• Assignment:
Reproduce the following lines verbatim.

• Input:
------------------------

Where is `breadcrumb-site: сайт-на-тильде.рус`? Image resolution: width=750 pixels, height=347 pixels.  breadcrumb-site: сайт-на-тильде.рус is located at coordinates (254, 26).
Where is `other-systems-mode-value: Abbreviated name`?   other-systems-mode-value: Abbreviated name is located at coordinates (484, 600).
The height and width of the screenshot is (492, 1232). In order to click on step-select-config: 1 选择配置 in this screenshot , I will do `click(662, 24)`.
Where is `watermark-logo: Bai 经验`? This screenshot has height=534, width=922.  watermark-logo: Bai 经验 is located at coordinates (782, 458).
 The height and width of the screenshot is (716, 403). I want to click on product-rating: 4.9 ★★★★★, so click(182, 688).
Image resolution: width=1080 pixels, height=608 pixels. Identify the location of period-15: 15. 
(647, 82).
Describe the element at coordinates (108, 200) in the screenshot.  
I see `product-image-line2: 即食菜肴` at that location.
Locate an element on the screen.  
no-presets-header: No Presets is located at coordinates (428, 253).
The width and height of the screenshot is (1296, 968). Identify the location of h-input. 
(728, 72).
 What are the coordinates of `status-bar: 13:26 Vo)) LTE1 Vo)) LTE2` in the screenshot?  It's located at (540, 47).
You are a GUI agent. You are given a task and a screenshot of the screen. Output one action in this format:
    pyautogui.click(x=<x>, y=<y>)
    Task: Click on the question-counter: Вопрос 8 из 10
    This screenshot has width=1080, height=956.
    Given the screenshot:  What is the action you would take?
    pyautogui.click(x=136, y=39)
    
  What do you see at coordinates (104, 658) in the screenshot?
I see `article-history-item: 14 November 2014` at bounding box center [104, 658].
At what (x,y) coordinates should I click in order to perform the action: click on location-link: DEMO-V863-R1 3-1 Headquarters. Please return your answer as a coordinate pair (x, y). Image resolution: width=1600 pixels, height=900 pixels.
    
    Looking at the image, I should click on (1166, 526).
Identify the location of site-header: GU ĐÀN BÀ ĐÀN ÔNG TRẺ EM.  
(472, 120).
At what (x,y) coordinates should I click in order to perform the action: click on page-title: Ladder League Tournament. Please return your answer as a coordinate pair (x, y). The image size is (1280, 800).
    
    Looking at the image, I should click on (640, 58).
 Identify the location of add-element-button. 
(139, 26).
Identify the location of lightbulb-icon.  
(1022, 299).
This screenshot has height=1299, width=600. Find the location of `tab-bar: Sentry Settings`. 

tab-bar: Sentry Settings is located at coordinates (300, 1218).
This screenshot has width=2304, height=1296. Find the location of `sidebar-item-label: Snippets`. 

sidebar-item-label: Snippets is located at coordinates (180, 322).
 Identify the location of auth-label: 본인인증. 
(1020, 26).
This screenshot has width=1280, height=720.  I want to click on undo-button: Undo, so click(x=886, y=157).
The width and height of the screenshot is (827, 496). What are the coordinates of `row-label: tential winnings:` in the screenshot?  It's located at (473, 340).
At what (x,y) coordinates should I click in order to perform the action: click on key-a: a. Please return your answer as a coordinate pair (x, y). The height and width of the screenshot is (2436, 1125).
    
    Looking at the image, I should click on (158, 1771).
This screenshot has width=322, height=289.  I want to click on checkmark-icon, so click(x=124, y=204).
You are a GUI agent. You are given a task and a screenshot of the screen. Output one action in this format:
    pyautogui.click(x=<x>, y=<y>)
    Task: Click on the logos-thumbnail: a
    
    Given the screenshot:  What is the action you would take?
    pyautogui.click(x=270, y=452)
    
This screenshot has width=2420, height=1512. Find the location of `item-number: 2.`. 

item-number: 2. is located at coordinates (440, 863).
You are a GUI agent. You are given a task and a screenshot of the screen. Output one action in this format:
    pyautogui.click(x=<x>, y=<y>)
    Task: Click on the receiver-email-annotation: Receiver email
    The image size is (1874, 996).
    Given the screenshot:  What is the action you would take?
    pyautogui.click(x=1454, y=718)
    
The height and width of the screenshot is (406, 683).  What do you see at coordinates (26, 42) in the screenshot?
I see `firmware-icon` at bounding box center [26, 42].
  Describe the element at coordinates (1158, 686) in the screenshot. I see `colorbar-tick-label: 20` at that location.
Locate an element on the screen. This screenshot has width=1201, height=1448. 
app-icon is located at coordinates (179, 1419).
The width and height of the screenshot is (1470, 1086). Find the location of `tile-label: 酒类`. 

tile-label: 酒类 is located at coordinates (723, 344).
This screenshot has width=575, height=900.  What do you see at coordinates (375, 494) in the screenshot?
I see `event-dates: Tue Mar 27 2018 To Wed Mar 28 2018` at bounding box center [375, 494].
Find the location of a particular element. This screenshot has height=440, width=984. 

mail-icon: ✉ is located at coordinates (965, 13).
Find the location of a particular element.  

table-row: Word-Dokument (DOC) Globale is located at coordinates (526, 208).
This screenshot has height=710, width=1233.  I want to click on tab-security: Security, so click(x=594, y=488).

------------------------

• Task result:
Where is `breadcrumb-site: сайт-на-тильде.рус`? Image resolution: width=750 pixels, height=347 pixels.  breadcrumb-site: сайт-на-тильде.рус is located at coordinates (254, 26).
Where is `other-systems-mode-value: Abbreviated name`?   other-systems-mode-value: Abbreviated name is located at coordinates (484, 600).
The height and width of the screenshot is (492, 1232). In order to click on step-select-config: 1 选择配置 in this screenshot , I will do `click(662, 24)`.
Where is `watermark-logo: Bai 经验`? This screenshot has height=534, width=922.  watermark-logo: Bai 经验 is located at coordinates (782, 458).
 The height and width of the screenshot is (716, 403). I want to click on product-rating: 4.9 ★★★★★, so click(182, 688).
Image resolution: width=1080 pixels, height=608 pixels. Identify the location of period-15: 15. 
(647, 82).
Describe the element at coordinates (108, 200) in the screenshot.  
I see `product-image-line2: 即食菜肴` at that location.
Locate an element on the screen.  
no-presets-header: No Presets is located at coordinates (428, 253).
The width and height of the screenshot is (1296, 968). Identify the location of h-input. 
(728, 72).
 What are the coordinates of `status-bar: 13:26 Vo)) LTE1 Vo)) LTE2` in the screenshot?  It's located at (540, 47).
You are a GUI agent. You are given a task and a screenshot of the screen. Output one action in this format:
    pyautogui.click(x=<x>, y=<y>)
    Task: Click on the question-counter: Вопрос 8 из 10
    This screenshot has width=1080, height=956.
    Given the screenshot:  What is the action you would take?
    pyautogui.click(x=136, y=39)
    
  What do you see at coordinates (104, 658) in the screenshot?
I see `article-history-item: 14 November 2014` at bounding box center [104, 658].
At what (x,y) coordinates should I click in order to perform the action: click on location-link: DEMO-V863-R1 3-1 Headquarters. Please return your answer as a coordinate pair (x, y). Image resolution: width=1600 pixels, height=900 pixels.
    
    Looking at the image, I should click on (1166, 526).
Identify the location of site-header: GU ĐÀN BÀ ĐÀN ÔNG TRẺ EM.  
(472, 120).
At what (x,y) coordinates should I click in order to perform the action: click on page-title: Ladder League Tournament. Please return your answer as a coordinate pair (x, y). The image size is (1280, 800).
    
    Looking at the image, I should click on (640, 58).
 Identify the location of add-element-button. 
(139, 26).
Identify the location of lightbulb-icon.  
(1022, 299).
This screenshot has height=1299, width=600. Find the location of `tab-bar: Sentry Settings`. 

tab-bar: Sentry Settings is located at coordinates (300, 1218).
This screenshot has width=2304, height=1296. Find the location of `sidebar-item-label: Snippets`. 

sidebar-item-label: Snippets is located at coordinates (180, 322).
 Identify the location of auth-label: 본인인증. 
(1020, 26).
This screenshot has width=1280, height=720.  I want to click on undo-button: Undo, so click(x=886, y=157).
The width and height of the screenshot is (827, 496). What are the coordinates of `row-label: tential winnings:` in the screenshot?  It's located at (473, 340).
At what (x,y) coordinates should I click in order to perform the action: click on key-a: a. Please return your answer as a coordinate pair (x, y). The height and width of the screenshot is (2436, 1125).
    
    Looking at the image, I should click on (158, 1771).
This screenshot has width=322, height=289.  I want to click on checkmark-icon, so click(x=124, y=204).
You are a GUI agent. You are given a task and a screenshot of the screen. Output one action in this format:
    pyautogui.click(x=<x>, y=<y>)
    Task: Click on the logos-thumbnail: a
    
    Given the screenshot:  What is the action you would take?
    pyautogui.click(x=270, y=452)
    
This screenshot has width=2420, height=1512. Find the location of `item-number: 2.`. 

item-number: 2. is located at coordinates (440, 863).
You are a GUI agent. You are given a task and a screenshot of the screen. Output one action in this format:
    pyautogui.click(x=<x>, y=<y>)
    Task: Click on the receiver-email-annotation: Receiver email
    The image size is (1874, 996).
    Given the screenshot:  What is the action you would take?
    pyautogui.click(x=1454, y=718)
    
The height and width of the screenshot is (406, 683).  What do you see at coordinates (26, 42) in the screenshot?
I see `firmware-icon` at bounding box center [26, 42].
  Describe the element at coordinates (1158, 686) in the screenshot. I see `colorbar-tick-label: 20` at that location.
Locate an element on the screen. This screenshot has width=1201, height=1448. 
app-icon is located at coordinates (179, 1419).
The width and height of the screenshot is (1470, 1086). Find the location of `tile-label: 酒类`. 

tile-label: 酒类 is located at coordinates (723, 344).
This screenshot has width=575, height=900.  What do you see at coordinates (375, 494) in the screenshot?
I see `event-dates: Tue Mar 27 2018 To Wed Mar 28 2018` at bounding box center [375, 494].
Find the location of a particular element. This screenshot has height=440, width=984. 

mail-icon: ✉ is located at coordinates (965, 13).
Find the location of a particular element.  

table-row: Word-Dokument (DOC) Globale is located at coordinates (526, 208).
This screenshot has height=710, width=1233.  I want to click on tab-security: Security, so click(x=594, y=488).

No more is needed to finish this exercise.